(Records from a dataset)
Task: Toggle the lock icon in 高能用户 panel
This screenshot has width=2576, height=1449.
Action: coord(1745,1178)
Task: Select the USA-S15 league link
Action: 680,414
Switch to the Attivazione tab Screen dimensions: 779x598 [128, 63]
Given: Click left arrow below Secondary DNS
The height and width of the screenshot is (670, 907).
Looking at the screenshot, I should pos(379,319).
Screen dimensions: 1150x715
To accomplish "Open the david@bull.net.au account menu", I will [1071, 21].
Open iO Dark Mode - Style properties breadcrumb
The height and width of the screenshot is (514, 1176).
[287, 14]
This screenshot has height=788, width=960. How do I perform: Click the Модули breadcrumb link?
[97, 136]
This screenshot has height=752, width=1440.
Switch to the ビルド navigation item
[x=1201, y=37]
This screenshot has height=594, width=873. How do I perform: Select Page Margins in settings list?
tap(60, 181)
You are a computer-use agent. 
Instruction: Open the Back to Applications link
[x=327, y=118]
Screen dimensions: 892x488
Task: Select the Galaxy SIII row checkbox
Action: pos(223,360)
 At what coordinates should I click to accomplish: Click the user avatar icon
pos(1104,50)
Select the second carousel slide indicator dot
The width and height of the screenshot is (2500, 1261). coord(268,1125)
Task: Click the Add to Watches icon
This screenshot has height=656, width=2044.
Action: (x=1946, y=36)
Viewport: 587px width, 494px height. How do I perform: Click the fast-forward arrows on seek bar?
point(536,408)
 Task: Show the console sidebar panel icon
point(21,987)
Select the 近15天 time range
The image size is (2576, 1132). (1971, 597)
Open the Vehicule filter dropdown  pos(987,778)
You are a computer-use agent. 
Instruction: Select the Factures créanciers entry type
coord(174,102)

**YOUR ASSIGNMENT:**
Retype all the data, keeping every character the same.

**TASK ANSWER:**
Task: Toggle the lock icon in 高能用户 panel
This screenshot has width=2576, height=1449.
Action: coord(1745,1178)
Task: Select the USA-S15 league link
Action: 680,414
Switch to the Attivazione tab Screen dimensions: 779x598 [128, 63]
Given: Click left arrow below Secondary DNS
The height and width of the screenshot is (670, 907).
Looking at the screenshot, I should pos(379,319).
Screen dimensions: 1150x715
To accomplish "Open the david@bull.net.au account menu", I will [1071, 21].
Open iO Dark Mode - Style properties breadcrumb
The height and width of the screenshot is (514, 1176).
[287, 14]
This screenshot has height=788, width=960. How do I perform: Click the Модули breadcrumb link?
[97, 136]
This screenshot has height=752, width=1440.
Switch to the ビルド navigation item
[x=1201, y=37]
This screenshot has height=594, width=873. How do I perform: Select Page Margins in settings list?
tap(60, 181)
You are a computer-use agent. 
Instruction: Open the Back to Applications link
[x=327, y=118]
Screen dimensions: 892x488
Task: Select the Galaxy SIII row checkbox
Action: pos(223,360)
 At what coordinates should I click to accomplish: Click the user avatar icon
pos(1104,50)
Select the second carousel slide indicator dot
The width and height of the screenshot is (2500, 1261). coord(268,1125)
Task: Click the Add to Watches icon
This screenshot has height=656, width=2044.
Action: (x=1946, y=36)
Viewport: 587px width, 494px height. How do I perform: Click the fast-forward arrows on seek bar?
point(536,408)
 Task: Show the console sidebar panel icon
point(21,987)
Select the 近15天 time range
The image size is (2576, 1132). (1971, 597)
Open the Vehicule filter dropdown  pos(987,778)
You are a computer-use agent. 
Instruction: Select the Factures créanciers entry type
coord(174,102)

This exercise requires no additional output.